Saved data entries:
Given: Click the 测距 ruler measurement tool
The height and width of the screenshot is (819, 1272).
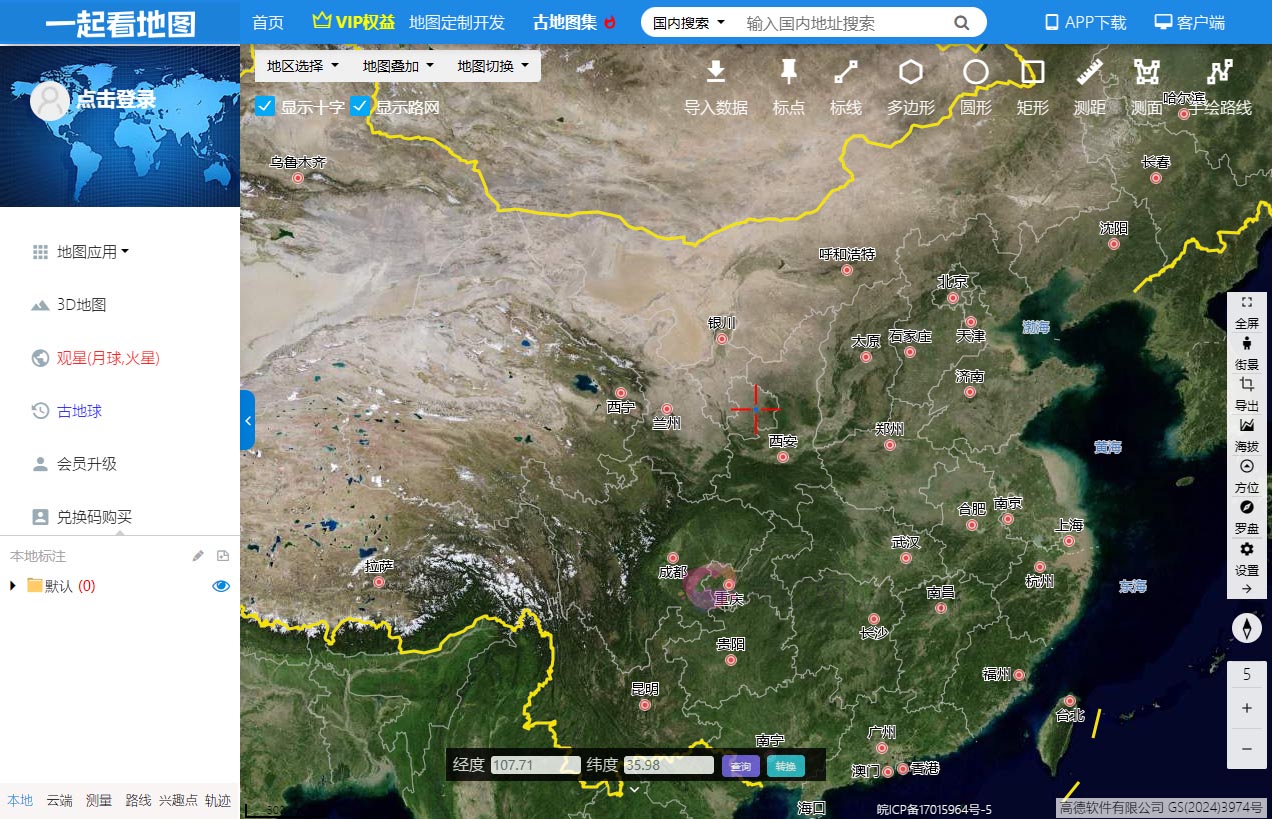Looking at the screenshot, I should tap(1089, 72).
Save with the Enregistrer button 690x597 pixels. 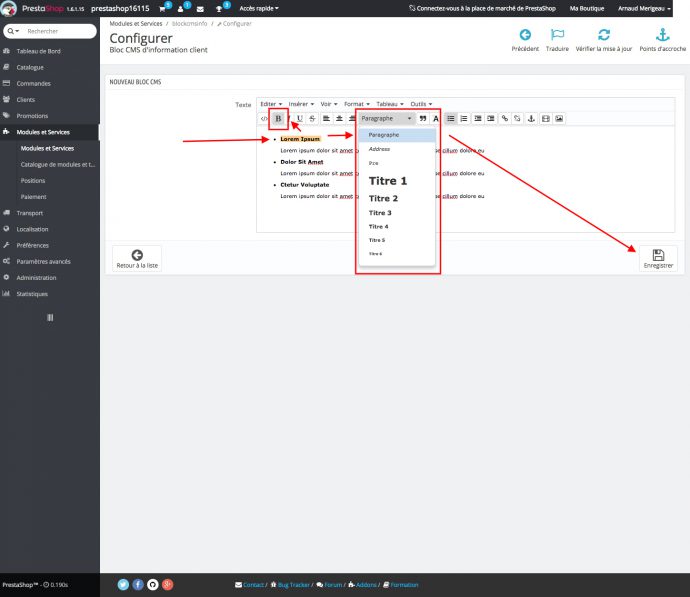658,259
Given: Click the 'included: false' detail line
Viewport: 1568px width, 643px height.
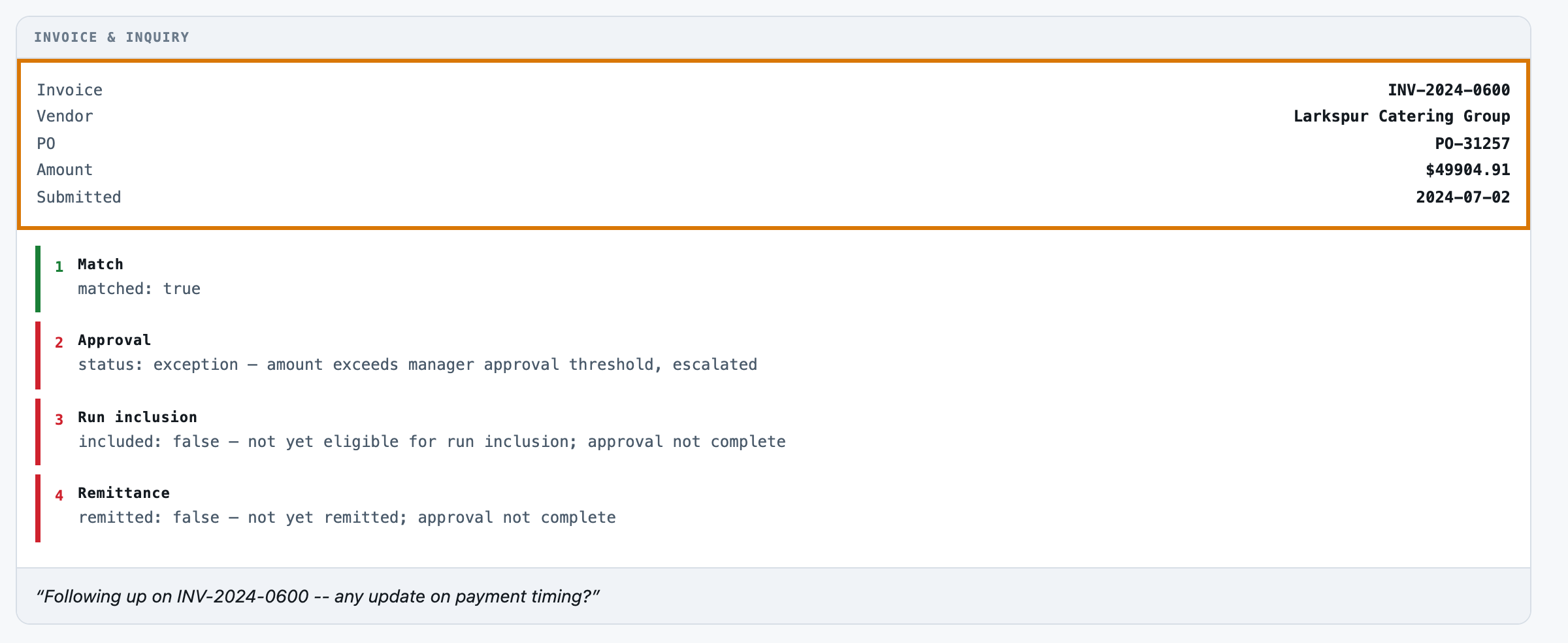Looking at the screenshot, I should [432, 442].
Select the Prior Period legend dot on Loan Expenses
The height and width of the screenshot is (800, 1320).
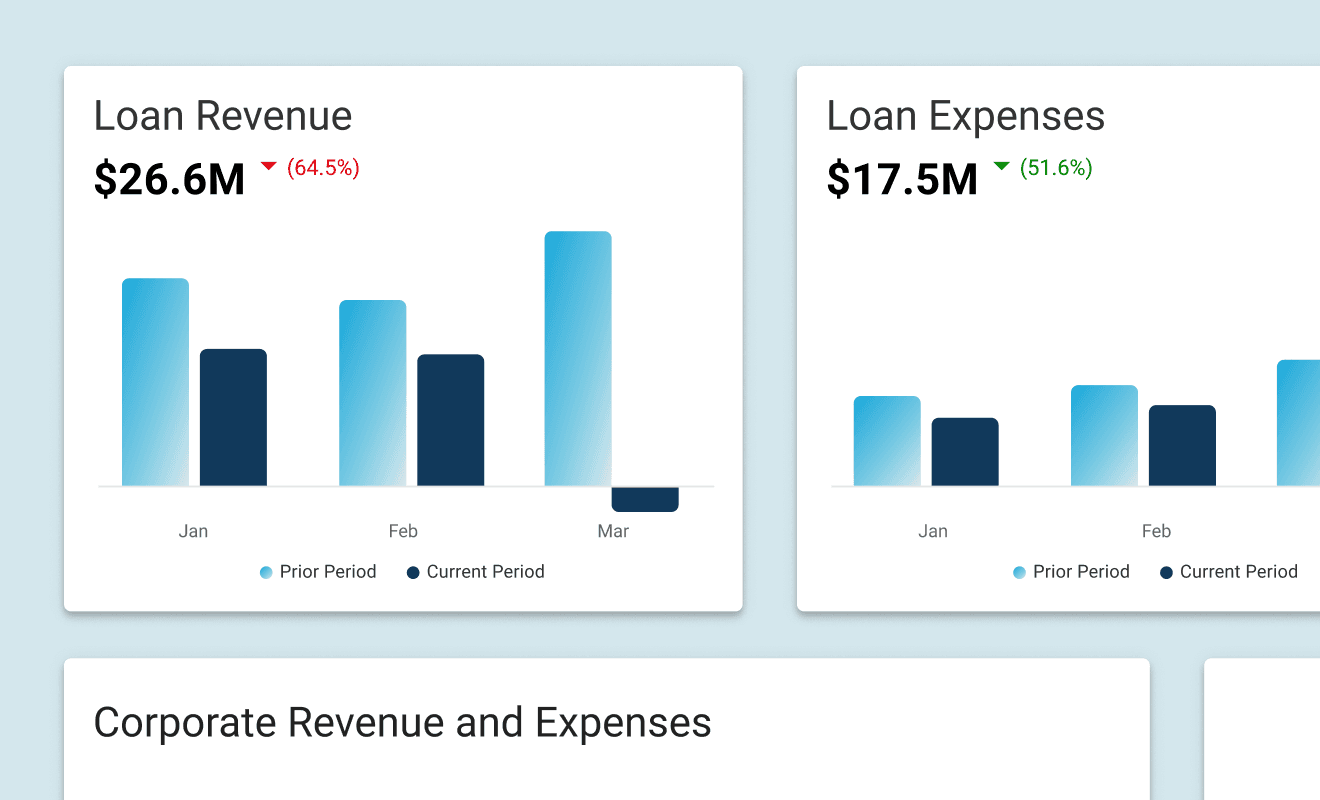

Work to complete: From the data above, copy each line that has the string "Given".

Answer for the task:
Given: Click the 测距 ruler measurement tool
Given: Click the 'included: false' detail line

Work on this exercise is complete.